Assistant.parentID	id of the prior message in the same session, ordered by (time_created, id)
step-finish.reason	"stop"
tool.state.title (completed)	copied from data.tool (so users see "bash", "edit", etc.)
tool.state.metadata (completed)	{}
tool.state.time.start / time.end (completed, 4 rows)	message's time_created
tool.state.input / raw (1 stuck pending row)	{} / ""
compaction.auto	false

Total: ~143,000 row updates across both tables. After each transaction we re-ran the diagnostic scan and confirmed the missing-field count for that field dropped to zero. Final all-clear scan over every required field across both tables: zero rows missing anything.

Notes:

• We did not stop the running opencode processes. SQLite WAL + BEGIN IMMEDIATE per chunk meant each update queued harmlessly against any concurrent writer.
• All updates used json_set (touches only the targeted key) so the rest of each row's data is byte-identical to before.

Suggested upstream fix

Two complementary changes:

1. Add a backfill data migration in packages/opencode/src/data-migration.ts. The infrastructure already exists (migrations array, DataMigrationTable for idempotency, Effect.forkScoped background execution). One or two new entries — e.g. message_default_fields and part_default_fields — would protect every other user whose DB predates the schema-tightening PRs. The SQL is straightforward UPDATE ... SET data = json_set(...) WHERE json_extract(data, '$.X') IS NULL, batched per-session like the existing session_usage_from_messages migration.

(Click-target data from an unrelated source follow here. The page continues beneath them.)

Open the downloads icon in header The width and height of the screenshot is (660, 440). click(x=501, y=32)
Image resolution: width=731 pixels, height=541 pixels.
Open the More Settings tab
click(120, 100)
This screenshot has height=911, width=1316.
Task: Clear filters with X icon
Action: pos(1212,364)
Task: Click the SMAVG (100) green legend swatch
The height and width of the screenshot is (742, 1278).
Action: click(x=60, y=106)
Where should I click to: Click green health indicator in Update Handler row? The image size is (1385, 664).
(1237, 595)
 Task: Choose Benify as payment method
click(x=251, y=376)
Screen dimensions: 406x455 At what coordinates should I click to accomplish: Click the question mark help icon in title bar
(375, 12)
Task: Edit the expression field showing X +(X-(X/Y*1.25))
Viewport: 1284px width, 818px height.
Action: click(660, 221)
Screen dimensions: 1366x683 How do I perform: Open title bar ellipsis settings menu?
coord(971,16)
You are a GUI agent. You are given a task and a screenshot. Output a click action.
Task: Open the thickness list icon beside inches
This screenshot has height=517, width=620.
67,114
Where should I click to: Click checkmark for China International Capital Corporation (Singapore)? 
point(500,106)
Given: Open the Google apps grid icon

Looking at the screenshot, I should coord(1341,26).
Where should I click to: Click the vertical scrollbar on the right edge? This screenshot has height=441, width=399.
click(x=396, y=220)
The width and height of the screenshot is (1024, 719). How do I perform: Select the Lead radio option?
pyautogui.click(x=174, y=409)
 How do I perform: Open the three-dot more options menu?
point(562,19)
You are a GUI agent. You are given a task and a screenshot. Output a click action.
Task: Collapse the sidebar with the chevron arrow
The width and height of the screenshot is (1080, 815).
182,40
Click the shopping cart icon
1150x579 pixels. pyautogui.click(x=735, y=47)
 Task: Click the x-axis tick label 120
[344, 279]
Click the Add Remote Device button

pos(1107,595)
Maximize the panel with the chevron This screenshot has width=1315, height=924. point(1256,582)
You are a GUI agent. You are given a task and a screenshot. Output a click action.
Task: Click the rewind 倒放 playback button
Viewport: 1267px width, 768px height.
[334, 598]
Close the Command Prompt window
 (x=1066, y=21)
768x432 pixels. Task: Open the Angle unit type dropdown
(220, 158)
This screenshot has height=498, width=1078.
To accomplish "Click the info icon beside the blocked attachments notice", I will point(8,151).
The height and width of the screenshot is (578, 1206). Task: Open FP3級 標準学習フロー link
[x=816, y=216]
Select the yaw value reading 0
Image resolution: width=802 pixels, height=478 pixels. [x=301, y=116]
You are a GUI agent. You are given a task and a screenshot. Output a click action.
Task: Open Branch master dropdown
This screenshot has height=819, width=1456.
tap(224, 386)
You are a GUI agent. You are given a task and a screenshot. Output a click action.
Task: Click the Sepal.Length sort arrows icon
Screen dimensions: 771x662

2. (Optional, belt-and-suspenders) Add defensive defaulting in info(row) / part(row) at packages/opencode/src/session/message-v2.ts:580. This costs almost nothing at read time and would prevent the next round of "missing key" surprises if another field gets tightened later.

Environment

• opencode desktop on macOS
• Database file: ~/.local/share/opencode/opencode.db (~4 GB, sessions back to mid-2025)
• Affected sessions: 2,155 with broken assistant rows; 1,659 with broken user rows; many thousands of part rows across sessions

Happy to send a PR for the data migration if it'd be useful — let me know.